It probably doesn’t surprise you to know that scammers are always coming up with creative ways to con people out of their money. Recently, there’s been an uptick in an old scam in which crooks reach out to targets and try to gain access to their accounts through micro-deposits. Unfortunately, too many people have already fallen for this scam, and we don’t want our members getting caught in the trap. To that end, we’ve compiled this guide on micro-deposit scams, how they play out and what you can do if you’re targeted.
What is a micro-deposit?
Before we can explore the actual scam, it’s important to understand how a micro-deposit works.
Micro-deposits are small sums of money transferred online from one financial account to another. The purpose of the deposits is to verify if the account on the receiving end is actually the account the sender intended to reach. Micro-deposits are generally less than $1 and can be as small as $0.02. They are also typically deposited in pairs; within one to three business days of linking accounts, two micro-deposits should appear in your account.
As mentioned, micro-deposits are primarily used to verify account ownership. For example, if you’d like to link your checking account at Health Care Family with an investment account, the investment brokerage firm will want to verify that it’s sending your dividends to the correct account. Before sending any of your investment earnings, it’ll do a test run by sending a pair of micro-deposits to your checking account. You’ll be notified that the firm has sent these deposits, and asked to verify the amount of the deposit by logging into your newly linked account. Once you’ve completed this step, the brokerage account will withdraw the small amount of money sent through the micro-deposits and proceed with regular deposits of investment dividends, as planned.
How the scams play out
Micro-deposit scams can take one of two forms.
In one type of micro-deposit scam, a crook will open as many investment accounts as they can, linking each one to one of a handful of bank accounts. When the micro-deposits begin to come in, the scammer will quickly transfer the money to another account before the brokerage company withdraws the deposits. Though each micro-deposit is small, when multiplied by thousands, the scammer can pull in quite a lot of money — until they get caught, that is.

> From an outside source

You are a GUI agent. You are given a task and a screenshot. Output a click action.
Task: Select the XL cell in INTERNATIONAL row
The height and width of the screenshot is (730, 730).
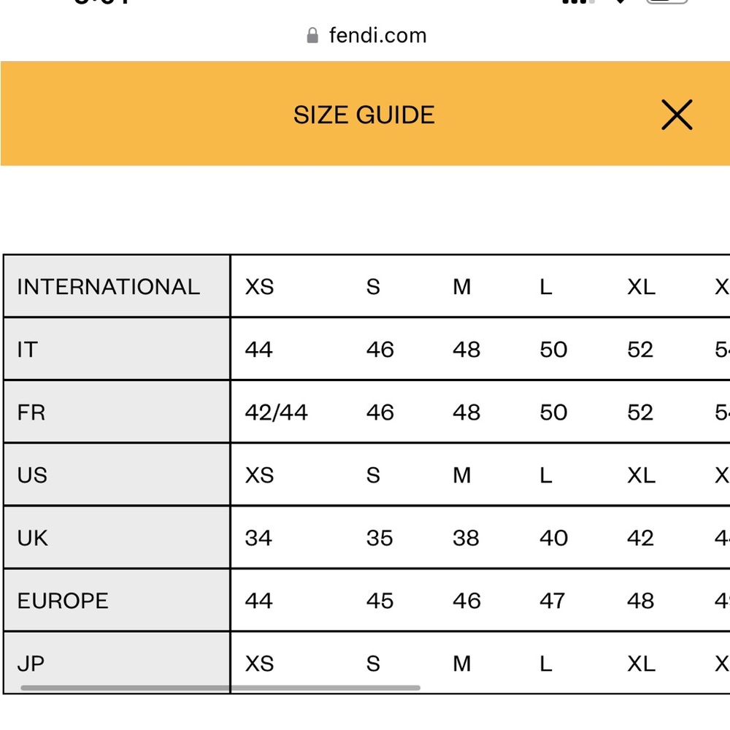[641, 287]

But it’s the other type of micro-deposit scam that concerns us more — and should concern you as well. In this scam, crooks will link brokerage accounts with strings of random numbers, hoping to hit a valid account. When a deposit is verified from an account, they will use additional information about the account holder to withdraw funds from this account as they please. Unfortunately, many people are uninformed about this scam and innocently verify the micro-deposits, giving the scammers free access to their accounts.
[Here at Health Care Family, we’ve had an alarming number of micro-deposits made to some of our members’ accounts. To protect our members and their money, we’ve started sending automatic text message alerts to members when they’ve received a micro-deposit. This way, the member knows about the deposit and, if they don’t recognize the sender, they can let us know they’ve been targeted by a scammer. We can then refuse to let the deposit clear and consider placing a fraud alert on the member’s account. Most importantly, the member will know they’ve been targeted and they can refuse to verify the deposit.]
What to do if you’re targeted
Micro-deposits are small enough to fly under the radar and you may unknowingly verify one of these deposits with an uninformed click. [However, now that we’ve initiated our micro-deposit alert system, you will know when to be on the lookout for a micro-deposit and the verification request that follows it.] Here’s what to do if you’ve received a micro-deposit from an unknown source:
- Do not verify the deposit. Without verification, the scammer won’t know they’ve hit an authentic account.
- Do not click on any links embedded in the verification request message or download any attachments.
- Let us know you’ve been targeted.
- Report the scam to the Federal Trade Commission at FTC.gov so they can do their part in catching the scammers.
- Let your friends and family know about the scam so they can be on the alert as well.
Scammers are using micro-deposits to gain access to our members’ accounts, but Health Care Family is doing everything possible to stop them before they can do any real damage. Together, we can beat the scammers at their game and protect your accounts and your money. Stay safe!